## EXERCISE REQUIREMENTS:
Shift every coordinate by 112 in the listing from its start up to and including the line with "Image resolution: width=1016 pixels, height=1060 pixels. 390,836", and rewrite those lines in full, requests included.

## Begin INFORMATION GIVEN

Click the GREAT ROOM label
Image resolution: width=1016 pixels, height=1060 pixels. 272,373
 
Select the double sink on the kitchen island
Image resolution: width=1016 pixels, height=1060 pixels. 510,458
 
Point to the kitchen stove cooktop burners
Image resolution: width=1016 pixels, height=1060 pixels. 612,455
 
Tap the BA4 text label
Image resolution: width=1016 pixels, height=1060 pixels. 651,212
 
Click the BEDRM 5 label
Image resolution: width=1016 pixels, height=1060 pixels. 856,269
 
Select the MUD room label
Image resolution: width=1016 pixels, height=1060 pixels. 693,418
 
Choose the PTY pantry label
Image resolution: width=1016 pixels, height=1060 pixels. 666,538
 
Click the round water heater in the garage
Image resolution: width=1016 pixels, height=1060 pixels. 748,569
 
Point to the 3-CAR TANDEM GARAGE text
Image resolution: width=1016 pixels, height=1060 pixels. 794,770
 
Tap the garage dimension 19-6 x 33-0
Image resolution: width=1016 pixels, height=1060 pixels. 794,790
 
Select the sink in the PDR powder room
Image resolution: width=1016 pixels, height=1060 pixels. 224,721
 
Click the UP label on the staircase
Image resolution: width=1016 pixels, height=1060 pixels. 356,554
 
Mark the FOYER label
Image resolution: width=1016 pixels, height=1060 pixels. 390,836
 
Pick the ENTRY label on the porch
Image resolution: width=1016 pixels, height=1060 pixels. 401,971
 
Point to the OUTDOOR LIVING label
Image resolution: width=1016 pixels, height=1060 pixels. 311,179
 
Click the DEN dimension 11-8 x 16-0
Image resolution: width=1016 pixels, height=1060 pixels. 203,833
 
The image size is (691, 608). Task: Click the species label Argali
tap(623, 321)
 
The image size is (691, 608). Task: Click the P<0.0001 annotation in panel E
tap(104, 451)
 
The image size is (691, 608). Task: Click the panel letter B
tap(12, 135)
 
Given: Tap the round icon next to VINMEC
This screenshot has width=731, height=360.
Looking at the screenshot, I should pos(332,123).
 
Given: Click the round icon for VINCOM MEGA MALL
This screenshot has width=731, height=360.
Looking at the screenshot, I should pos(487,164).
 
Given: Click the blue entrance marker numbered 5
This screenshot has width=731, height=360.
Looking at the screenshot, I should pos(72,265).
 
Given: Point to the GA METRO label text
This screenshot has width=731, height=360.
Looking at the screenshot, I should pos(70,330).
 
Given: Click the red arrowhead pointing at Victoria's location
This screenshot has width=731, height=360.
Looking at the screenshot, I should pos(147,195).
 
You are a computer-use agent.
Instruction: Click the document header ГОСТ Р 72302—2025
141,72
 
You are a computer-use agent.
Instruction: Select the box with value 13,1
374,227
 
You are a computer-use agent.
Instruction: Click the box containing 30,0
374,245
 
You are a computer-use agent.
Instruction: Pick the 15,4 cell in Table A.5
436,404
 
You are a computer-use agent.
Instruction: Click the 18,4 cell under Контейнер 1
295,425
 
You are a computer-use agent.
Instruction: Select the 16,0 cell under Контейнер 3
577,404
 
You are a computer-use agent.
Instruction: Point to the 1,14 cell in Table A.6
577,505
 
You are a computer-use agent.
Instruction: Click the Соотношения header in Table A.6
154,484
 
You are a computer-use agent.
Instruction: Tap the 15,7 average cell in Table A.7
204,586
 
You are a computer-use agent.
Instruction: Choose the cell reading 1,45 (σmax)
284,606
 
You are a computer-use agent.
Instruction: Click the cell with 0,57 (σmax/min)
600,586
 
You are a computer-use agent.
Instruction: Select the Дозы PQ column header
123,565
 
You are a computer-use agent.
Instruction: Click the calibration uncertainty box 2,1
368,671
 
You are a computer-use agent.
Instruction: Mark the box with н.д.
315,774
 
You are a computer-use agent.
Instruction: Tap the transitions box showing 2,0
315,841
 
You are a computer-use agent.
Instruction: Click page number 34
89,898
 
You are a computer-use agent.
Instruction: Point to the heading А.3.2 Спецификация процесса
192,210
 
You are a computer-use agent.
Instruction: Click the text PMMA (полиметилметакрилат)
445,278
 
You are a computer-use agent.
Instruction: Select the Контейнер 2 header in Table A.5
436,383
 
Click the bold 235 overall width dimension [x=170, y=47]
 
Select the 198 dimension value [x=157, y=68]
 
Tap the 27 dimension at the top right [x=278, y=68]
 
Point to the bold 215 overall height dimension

## End INFORMATION GIVEN

## TASK SOLUTION:
Click the GREAT ROOM label
Image resolution: width=1016 pixels, height=1060 pixels. 384,485
 
Select the double sink on the kitchen island
Image resolution: width=1016 pixels, height=1060 pixels. 622,570
 
Point to the kitchen stove cooktop burners
Image resolution: width=1016 pixels, height=1060 pixels. 724,567
 
Tap the BA4 text label
Image resolution: width=1016 pixels, height=1060 pixels. 763,324
 
Click the BEDRM 5 label
Image resolution: width=1016 pixels, height=1060 pixels. 968,381
 
Select the MUD room label
Image resolution: width=1016 pixels, height=1060 pixels. 805,530
 
Choose the PTY pantry label
Image resolution: width=1016 pixels, height=1060 pixels. 778,650
 
Click the round water heater in the garage
Image resolution: width=1016 pixels, height=1060 pixels. 860,681
 
Point to the 3-CAR TANDEM GARAGE text
Image resolution: width=1016 pixels, height=1060 pixels. 906,882
 
Tap the garage dimension 19-6 x 33-0
Image resolution: width=1016 pixels, height=1060 pixels. 906,902
 
Select the sink in the PDR powder room
Image resolution: width=1016 pixels, height=1060 pixels. 336,833
 
Click the UP label on the staircase
Image resolution: width=1016 pixels, height=1060 pixels. 468,666
 
Mark the FOYER label
Image resolution: width=1016 pixels, height=1060 pixels. 502,948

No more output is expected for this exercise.